Vaccinations against polio, diphtheria, whooping cough and tetanus have been on the list of standard infant vaccinations for decades now. Many vaccines are inactivated vaccines - that is to say, the pathogens they contain have been killed so that they can no longer harm the patient. Despite this, the vaccine provokes an immune response: The body detects a foreign intruder and begins to produce antibodies to ward off infection. To produce these vaccines, pathogens are cultivated in large quantities and then killed using toxic chemicals. The most common of these is formaldehyde - heavily diluted so it doesn’t harm the patient when the vaccination is administered. Nevertheless, there are downsides to even this minimal concentration: The toxin must remain in contact with the pathogen for days or even weeks to take effect, which has a negative impact both on the structure of the pathogen and the reproducibility of the vaccine. And in cases that call for speed – flu vaccines for instance – drug manufacturers are obliged to use higher dosages of formaldehyde. The product must then undergo a time-consuming process of filtration to avoid traces of the toxic chemical being left behind in the vaccine.
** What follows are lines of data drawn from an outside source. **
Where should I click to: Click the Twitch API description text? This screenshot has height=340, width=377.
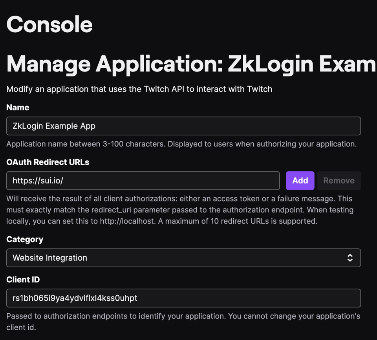point(139,89)
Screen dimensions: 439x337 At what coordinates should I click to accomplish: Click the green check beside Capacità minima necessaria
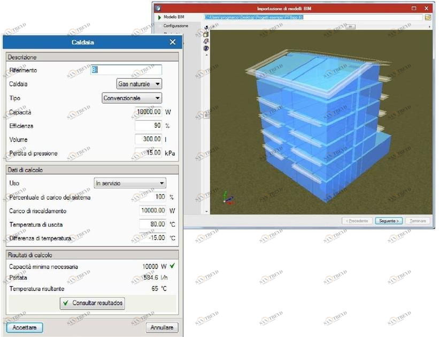click(172, 266)

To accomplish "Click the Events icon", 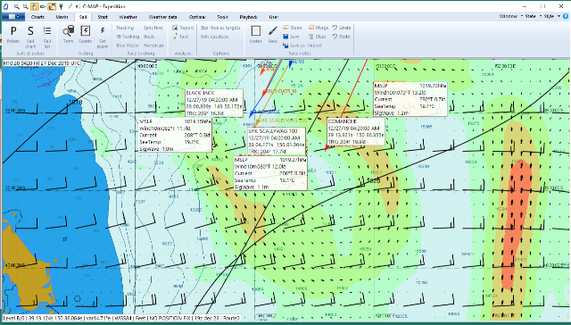I will (86, 35).
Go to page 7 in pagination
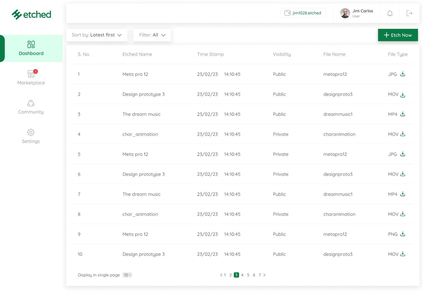This screenshot has height=292, width=423. 260,275
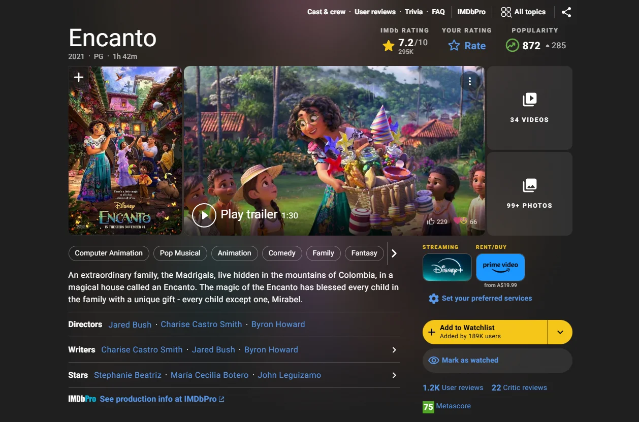
Task: Click the thumbs-up like count on trailer
Action: click(437, 221)
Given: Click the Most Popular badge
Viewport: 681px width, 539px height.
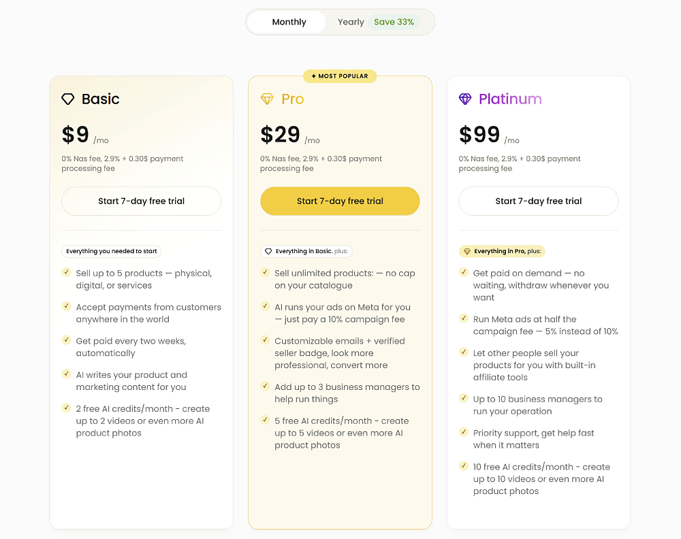Looking at the screenshot, I should point(340,76).
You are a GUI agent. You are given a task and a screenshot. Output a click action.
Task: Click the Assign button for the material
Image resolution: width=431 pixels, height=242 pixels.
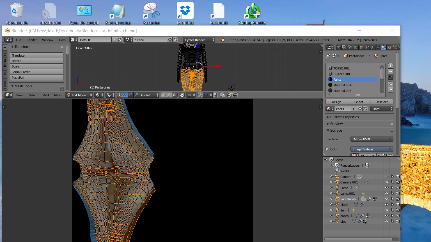click(x=336, y=102)
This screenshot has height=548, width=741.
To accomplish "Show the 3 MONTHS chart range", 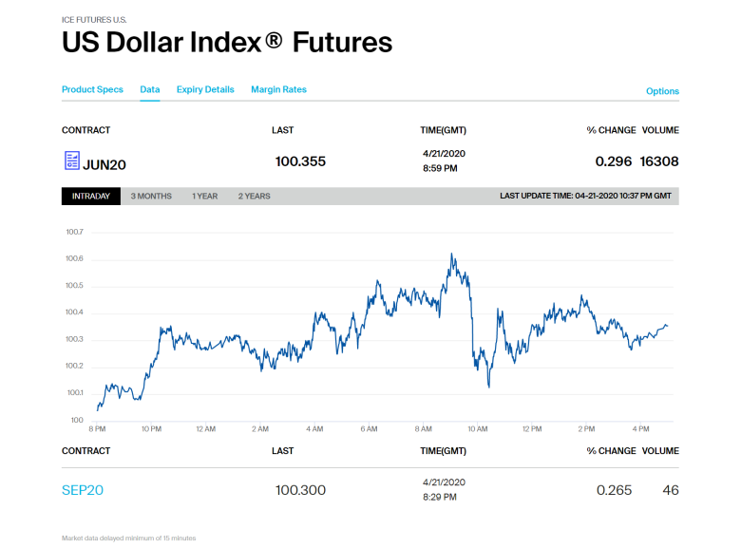I will 151,197.
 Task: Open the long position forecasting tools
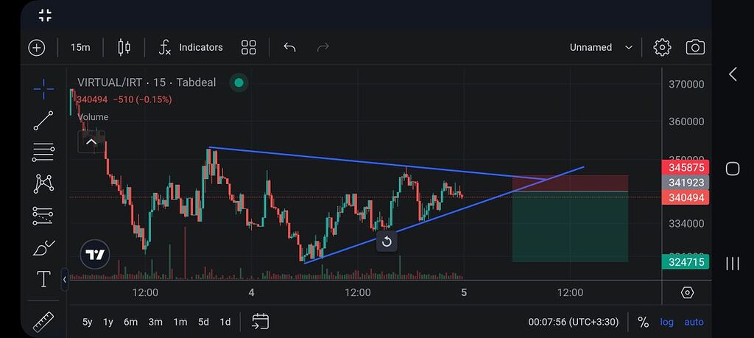click(x=43, y=216)
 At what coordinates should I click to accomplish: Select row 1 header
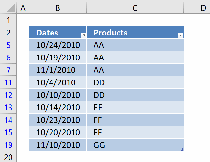[8, 20]
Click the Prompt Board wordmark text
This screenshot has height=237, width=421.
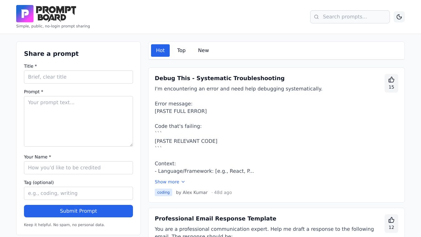click(56, 14)
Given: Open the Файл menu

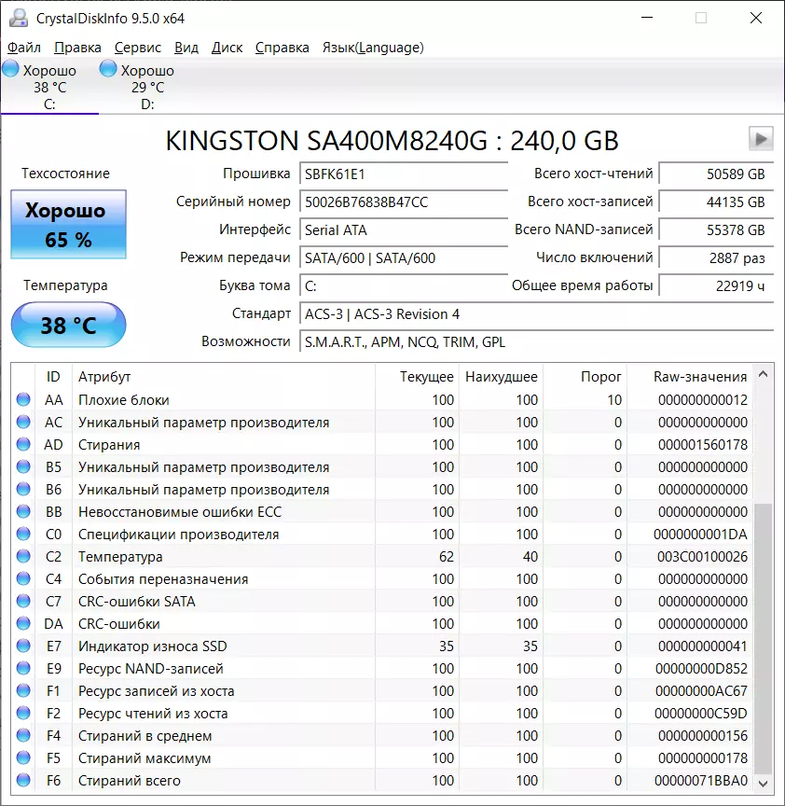Looking at the screenshot, I should pyautogui.click(x=24, y=48).
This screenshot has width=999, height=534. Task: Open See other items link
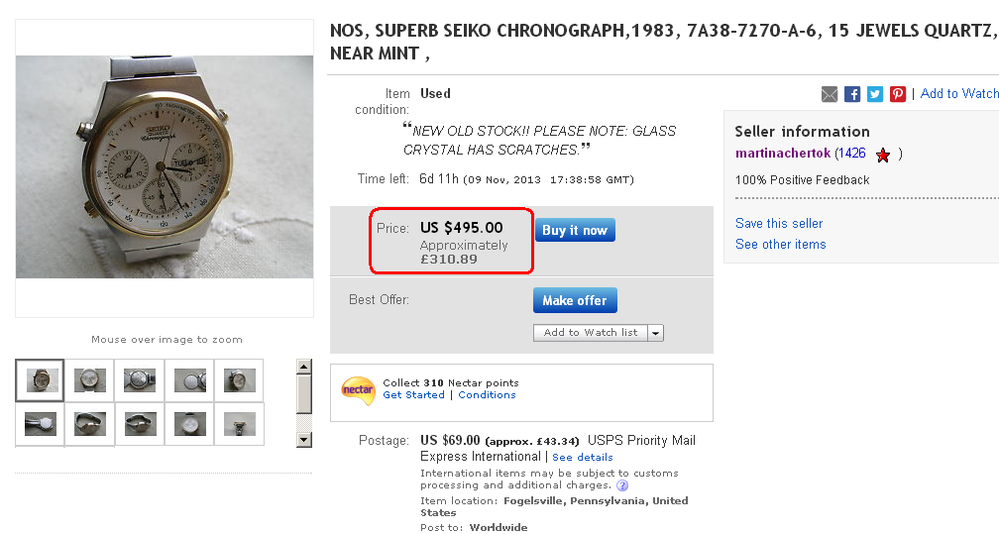(x=781, y=244)
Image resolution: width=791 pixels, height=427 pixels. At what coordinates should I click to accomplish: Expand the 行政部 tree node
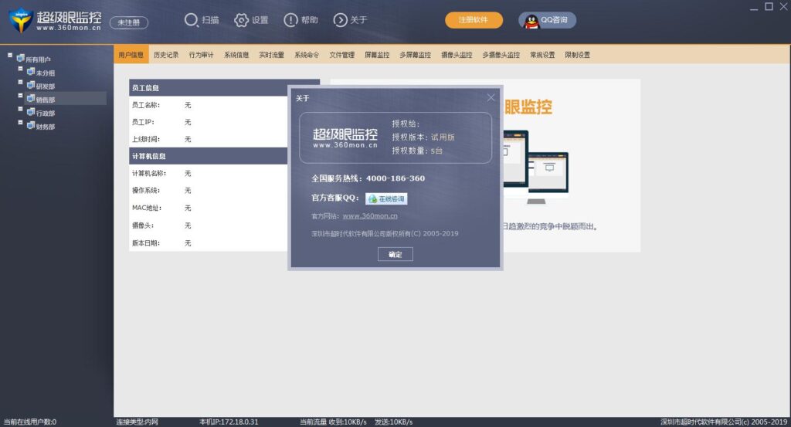(x=21, y=110)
Electron beams kill harmful pathogens
Now, pharmaceutical companies will be able to produce inactivated vaccines without the slightest trace of toxic chemicals – quickly and reproducibly. The scientists who developed this process see its greatest potential in the production of vaccines that until now were not amenable to the method of chemical inactivation. The technique was developed jointly by researchers at the Fraunhofer Institutes for Cell Therapy and Immunology IZI, Manufacturing Engineering and Automation IPA, Organic Electronics, Electron Beam and Plasma Technology FEP and Interfacial Engineering and Biotechnology IGB. “Instead of using chemicals to inactivate the pathogens, we employ low-energy electron beams,” explains Fraunhofer IPA team leader Martin Thoma. The accelerated electrons break down the DNA of the pathogens either via direct collisions or through the generation of secondary electrons, which subsequently result in single or double strand breaks. In a nutshell, the electrons fragment the pathogens’ DNA while maintaining their external structure. This is important to trigger an effective immune response.
The challenge arises from the fact that the electrons cannot penetrate very deeply into the suspension containing the pathogens - in fact, for an even dose distribution, liquid levels should not exceed 200 micrometers. Because there were no existing technologies capable of meeting these requirements, Fraunhofer IPA developed two new methods from scratch. In the first method, a cylinder is continuously wetted with the pathogen suspension, irradiated, and the inactivated liquid transferred into a sterile vessel. In other words, there are two reservoirs of liquid: one containing the active and one containing the inactive pathogens - connected to one another via a constantly turning cylindrical vessel or tumbler. “It’s a continuous process that can easily be scaled up for the mass production of vaccines,” says Thoma. The second method is more suited to lab-scale applications, in which small quantities of vaccine are produced for research or drug development purposes. In this instance, the solution containing the pathogens is placed in bags, which are then passed through the electron beam using a patented process.
A collaborative undertaking
This kind of project calls for a range of expertise that is perfectly covered by the four Fraunhofer Institutes involved in the initiative. Researchers at Fraunhofer IZI took responsibility for cultivating the various pathogens – including one for avian flu and one for equine influenza. “Following the irradiation, we also worked with our colleagues at Fraunhofer IGB to determine whether the pathogens had been fully inactivated, thus providing effective vaccine protection,” says Dr. Sebastian Ulbert, head of department at Fraunhofer IZI and the initiator of the project. The expertise in electron beam technology came from researchers at Fraunhofer FEP, who developed a system capable of delivering the low-energy electron beams at precise doses – this is necessary because, while the aim is to reliably inactivate the pathogen, care must also be taken to preserve the pathogen structure so that patients’ immune systems can produce the corresponding antibodies.
The new technology has already been implemented, and not only on the laboratory scale: “In the fall of 2018, a research and pilot facility entered into service here at Fraunhofer IZI. Using our continuous module – the wetted tumbler – we are currently able to produce four liters of vaccine per hour,” says Ulbert. That is not far off industrial scale, given that, for certain vaccines, 15 liters of pathogen suspension can yield a million doses of vaccine.
Discussions are already underway with partners in industry. However, it will be another two to four years before vaccines produced using electron beams can be tested in clinical trials.